Description of the task>
A single number is all that's needed: how many lines in the data contain the string "right".

---------- Records for processing ----------

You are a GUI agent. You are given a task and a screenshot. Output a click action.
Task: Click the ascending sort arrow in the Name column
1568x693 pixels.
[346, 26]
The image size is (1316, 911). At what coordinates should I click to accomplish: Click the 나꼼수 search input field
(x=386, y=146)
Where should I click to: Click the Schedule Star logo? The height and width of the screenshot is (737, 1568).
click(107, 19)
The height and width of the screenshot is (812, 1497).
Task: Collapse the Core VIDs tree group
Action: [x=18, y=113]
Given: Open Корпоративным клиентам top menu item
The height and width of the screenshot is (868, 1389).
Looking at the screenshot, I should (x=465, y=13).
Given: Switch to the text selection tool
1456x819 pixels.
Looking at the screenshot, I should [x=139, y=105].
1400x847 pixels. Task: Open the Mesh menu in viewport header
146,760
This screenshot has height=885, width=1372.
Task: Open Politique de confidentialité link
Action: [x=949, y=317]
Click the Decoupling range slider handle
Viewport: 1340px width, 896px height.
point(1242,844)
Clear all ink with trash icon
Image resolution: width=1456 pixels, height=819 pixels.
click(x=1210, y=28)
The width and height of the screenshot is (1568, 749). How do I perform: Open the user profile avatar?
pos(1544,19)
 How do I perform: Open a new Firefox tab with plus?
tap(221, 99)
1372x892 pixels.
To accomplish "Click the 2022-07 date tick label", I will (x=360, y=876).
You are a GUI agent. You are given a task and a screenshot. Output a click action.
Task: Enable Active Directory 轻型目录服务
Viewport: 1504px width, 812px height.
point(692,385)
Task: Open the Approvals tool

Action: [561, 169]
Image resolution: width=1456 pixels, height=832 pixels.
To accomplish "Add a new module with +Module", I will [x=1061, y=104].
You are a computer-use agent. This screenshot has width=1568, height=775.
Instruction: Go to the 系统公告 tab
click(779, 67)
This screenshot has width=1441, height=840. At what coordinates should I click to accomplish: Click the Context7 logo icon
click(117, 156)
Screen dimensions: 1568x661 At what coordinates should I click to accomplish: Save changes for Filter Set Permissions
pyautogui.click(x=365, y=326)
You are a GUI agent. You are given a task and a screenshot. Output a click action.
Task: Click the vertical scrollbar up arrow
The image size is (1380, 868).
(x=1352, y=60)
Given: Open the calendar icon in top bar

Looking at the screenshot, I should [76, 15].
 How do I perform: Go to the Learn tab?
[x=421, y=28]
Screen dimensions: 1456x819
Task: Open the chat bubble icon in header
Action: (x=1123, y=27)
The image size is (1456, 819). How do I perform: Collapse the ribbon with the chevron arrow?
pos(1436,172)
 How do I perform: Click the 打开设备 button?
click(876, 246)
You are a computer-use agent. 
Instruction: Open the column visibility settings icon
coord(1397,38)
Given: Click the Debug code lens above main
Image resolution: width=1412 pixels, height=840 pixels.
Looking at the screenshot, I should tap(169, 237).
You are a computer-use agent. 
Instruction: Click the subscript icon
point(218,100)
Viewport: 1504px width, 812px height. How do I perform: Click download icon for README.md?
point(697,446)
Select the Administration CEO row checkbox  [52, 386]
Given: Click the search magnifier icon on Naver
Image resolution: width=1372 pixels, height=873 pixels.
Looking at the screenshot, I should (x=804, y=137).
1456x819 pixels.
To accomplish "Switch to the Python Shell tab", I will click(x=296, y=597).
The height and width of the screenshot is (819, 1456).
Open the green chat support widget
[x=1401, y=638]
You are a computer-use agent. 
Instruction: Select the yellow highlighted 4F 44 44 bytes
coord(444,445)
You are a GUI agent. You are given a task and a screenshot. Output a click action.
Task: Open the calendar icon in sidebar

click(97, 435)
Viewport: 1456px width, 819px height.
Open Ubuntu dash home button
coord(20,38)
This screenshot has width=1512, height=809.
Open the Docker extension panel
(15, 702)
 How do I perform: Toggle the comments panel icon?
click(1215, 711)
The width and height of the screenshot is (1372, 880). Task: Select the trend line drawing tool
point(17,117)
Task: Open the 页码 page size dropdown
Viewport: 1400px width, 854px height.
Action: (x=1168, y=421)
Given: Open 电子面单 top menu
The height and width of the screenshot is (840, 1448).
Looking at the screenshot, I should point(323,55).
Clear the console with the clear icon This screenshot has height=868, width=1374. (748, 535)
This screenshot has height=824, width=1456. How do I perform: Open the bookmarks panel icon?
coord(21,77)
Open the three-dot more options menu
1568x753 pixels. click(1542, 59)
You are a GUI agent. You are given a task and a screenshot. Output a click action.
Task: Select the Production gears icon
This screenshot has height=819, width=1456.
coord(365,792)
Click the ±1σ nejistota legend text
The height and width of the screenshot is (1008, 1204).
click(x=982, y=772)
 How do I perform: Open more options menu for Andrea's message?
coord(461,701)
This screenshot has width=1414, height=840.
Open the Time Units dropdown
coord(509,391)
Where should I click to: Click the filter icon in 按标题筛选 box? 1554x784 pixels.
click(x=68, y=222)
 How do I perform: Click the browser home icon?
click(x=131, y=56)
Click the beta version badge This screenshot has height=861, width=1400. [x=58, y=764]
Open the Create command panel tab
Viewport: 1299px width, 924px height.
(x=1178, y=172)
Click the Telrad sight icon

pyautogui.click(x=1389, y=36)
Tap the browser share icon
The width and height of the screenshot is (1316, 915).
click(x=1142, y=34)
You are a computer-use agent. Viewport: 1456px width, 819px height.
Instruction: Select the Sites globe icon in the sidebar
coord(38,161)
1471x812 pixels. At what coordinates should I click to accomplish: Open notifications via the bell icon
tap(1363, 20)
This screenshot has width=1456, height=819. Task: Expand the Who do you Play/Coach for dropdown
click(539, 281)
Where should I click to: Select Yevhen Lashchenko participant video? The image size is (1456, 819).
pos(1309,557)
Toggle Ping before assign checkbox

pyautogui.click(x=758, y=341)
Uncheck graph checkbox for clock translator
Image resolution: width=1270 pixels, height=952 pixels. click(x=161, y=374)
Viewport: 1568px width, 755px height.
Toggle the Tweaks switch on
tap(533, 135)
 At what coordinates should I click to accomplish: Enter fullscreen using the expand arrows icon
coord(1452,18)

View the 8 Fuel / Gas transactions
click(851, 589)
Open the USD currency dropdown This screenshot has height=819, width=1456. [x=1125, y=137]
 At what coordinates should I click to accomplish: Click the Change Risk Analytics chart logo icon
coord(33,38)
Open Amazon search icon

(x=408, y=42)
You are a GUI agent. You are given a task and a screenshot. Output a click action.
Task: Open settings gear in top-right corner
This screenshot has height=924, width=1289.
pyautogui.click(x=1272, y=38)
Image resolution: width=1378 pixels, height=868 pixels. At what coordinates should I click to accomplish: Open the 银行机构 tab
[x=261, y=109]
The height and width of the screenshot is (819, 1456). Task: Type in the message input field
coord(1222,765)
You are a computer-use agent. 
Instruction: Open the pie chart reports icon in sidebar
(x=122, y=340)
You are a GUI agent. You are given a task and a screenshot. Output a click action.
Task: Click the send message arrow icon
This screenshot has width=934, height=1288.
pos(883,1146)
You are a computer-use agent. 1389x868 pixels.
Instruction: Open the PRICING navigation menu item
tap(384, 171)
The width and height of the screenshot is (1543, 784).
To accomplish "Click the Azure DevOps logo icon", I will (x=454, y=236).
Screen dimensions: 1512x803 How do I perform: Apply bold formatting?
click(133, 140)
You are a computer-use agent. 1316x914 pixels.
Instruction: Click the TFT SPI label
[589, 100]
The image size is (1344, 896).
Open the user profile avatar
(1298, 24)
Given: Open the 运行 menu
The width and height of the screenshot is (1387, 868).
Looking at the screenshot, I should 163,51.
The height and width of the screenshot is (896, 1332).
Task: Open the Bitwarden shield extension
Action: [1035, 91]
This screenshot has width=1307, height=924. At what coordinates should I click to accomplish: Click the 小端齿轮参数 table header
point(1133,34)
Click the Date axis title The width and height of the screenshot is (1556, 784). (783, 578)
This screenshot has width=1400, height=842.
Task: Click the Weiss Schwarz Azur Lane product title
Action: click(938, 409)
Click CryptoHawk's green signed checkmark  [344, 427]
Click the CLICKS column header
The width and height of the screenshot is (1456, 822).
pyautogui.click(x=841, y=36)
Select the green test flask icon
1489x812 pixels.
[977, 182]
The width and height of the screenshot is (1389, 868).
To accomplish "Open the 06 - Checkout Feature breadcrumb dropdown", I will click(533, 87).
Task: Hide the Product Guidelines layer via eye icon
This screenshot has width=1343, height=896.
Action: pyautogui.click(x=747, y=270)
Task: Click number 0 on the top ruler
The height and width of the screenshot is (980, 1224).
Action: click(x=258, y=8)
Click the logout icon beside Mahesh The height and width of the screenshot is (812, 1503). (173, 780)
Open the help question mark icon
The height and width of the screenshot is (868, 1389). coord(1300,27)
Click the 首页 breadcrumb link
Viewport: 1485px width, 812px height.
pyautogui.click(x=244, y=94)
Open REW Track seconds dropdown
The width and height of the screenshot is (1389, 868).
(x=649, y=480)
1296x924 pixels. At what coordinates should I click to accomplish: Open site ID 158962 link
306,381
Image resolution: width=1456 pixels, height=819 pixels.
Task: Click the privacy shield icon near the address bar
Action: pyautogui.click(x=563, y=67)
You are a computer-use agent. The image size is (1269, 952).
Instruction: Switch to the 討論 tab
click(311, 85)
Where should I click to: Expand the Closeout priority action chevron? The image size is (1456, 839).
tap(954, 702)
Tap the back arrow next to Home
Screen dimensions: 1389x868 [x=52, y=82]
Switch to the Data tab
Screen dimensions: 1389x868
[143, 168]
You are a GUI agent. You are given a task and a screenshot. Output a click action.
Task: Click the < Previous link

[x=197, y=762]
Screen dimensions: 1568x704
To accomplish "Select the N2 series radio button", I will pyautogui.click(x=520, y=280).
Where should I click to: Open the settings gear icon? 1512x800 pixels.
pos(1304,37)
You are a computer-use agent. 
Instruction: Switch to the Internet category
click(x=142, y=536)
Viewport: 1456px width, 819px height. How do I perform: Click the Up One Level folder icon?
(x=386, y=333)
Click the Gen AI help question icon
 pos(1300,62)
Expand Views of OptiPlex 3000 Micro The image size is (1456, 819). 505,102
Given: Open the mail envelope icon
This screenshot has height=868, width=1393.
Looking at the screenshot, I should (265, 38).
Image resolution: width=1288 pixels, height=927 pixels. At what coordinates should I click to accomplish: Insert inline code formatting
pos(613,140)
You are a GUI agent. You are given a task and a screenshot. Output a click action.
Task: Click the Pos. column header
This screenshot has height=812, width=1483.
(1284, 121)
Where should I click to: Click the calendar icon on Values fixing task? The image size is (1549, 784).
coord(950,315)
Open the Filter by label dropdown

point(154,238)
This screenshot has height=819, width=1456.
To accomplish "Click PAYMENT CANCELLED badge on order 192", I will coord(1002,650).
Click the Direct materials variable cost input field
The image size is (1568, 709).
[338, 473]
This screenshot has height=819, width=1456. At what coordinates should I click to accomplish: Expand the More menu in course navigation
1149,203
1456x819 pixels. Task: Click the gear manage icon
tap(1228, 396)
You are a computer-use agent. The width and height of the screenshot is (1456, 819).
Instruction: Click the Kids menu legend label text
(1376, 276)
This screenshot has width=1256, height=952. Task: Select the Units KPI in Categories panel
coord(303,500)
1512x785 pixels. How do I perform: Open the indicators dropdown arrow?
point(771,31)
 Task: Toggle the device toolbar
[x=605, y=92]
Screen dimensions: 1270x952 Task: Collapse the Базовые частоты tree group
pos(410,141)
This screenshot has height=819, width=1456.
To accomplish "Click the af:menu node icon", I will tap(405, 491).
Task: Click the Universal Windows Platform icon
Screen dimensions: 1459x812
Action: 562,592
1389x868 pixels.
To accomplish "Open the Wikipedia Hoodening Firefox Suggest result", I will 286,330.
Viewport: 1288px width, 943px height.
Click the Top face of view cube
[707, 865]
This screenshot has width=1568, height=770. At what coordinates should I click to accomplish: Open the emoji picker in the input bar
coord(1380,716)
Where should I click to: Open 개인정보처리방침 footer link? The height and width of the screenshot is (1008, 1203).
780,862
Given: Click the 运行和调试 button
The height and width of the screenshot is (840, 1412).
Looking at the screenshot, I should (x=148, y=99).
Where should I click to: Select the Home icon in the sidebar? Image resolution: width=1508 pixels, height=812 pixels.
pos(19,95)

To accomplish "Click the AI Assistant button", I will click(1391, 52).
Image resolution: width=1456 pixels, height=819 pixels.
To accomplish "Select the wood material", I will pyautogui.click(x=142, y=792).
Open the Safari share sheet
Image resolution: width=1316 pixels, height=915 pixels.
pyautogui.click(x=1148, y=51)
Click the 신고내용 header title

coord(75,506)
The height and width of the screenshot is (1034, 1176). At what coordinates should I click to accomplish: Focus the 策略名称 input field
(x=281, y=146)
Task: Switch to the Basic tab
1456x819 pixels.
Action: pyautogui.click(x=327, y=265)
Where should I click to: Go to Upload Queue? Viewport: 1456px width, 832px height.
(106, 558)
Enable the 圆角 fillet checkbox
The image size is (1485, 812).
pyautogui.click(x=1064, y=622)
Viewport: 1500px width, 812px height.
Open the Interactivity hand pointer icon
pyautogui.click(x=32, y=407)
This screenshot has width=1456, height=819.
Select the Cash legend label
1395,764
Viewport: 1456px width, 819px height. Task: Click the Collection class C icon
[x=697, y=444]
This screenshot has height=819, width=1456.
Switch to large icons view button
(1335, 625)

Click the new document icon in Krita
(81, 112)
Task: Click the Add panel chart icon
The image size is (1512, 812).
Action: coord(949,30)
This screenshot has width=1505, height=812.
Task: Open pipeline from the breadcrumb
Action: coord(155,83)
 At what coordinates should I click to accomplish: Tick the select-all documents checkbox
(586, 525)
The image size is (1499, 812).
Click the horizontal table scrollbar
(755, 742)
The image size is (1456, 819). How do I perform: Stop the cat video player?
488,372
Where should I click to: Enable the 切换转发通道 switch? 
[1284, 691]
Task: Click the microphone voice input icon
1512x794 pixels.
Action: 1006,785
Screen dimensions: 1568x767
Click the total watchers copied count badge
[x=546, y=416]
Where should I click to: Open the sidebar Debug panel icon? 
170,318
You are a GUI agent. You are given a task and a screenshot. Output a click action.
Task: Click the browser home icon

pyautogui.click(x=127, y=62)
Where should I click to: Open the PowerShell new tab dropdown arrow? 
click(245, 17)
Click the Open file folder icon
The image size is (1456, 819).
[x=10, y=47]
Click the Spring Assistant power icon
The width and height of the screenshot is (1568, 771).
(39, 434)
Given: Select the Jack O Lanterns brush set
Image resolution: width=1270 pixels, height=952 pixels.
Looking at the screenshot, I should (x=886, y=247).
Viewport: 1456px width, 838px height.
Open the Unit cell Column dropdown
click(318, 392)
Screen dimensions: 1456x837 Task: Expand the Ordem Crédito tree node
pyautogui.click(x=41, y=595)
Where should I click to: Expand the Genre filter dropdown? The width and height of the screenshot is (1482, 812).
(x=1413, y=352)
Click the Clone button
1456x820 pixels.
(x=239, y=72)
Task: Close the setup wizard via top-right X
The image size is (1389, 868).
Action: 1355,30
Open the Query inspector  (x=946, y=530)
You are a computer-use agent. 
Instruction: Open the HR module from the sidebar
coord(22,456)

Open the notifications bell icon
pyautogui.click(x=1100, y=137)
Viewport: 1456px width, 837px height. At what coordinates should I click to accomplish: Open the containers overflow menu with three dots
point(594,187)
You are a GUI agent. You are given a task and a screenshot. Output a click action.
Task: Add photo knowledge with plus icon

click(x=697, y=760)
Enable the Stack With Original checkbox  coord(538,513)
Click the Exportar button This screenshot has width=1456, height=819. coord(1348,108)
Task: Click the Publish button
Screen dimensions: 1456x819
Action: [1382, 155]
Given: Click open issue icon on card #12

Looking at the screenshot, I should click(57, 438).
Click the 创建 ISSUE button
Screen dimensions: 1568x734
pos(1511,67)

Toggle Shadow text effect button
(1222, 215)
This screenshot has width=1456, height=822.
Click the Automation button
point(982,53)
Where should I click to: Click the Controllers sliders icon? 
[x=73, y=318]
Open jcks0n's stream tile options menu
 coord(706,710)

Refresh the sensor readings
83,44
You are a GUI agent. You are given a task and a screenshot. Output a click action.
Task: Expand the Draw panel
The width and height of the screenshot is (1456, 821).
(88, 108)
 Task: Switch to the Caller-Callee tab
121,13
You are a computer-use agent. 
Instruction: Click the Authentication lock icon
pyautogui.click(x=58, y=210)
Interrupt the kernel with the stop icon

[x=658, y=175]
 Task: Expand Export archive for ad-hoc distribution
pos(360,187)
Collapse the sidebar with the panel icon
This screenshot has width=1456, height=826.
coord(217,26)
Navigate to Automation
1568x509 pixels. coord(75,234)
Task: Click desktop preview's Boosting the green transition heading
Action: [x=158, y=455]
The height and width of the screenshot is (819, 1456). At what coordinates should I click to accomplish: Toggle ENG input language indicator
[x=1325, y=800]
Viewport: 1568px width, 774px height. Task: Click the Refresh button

----------

Answer to this task>
2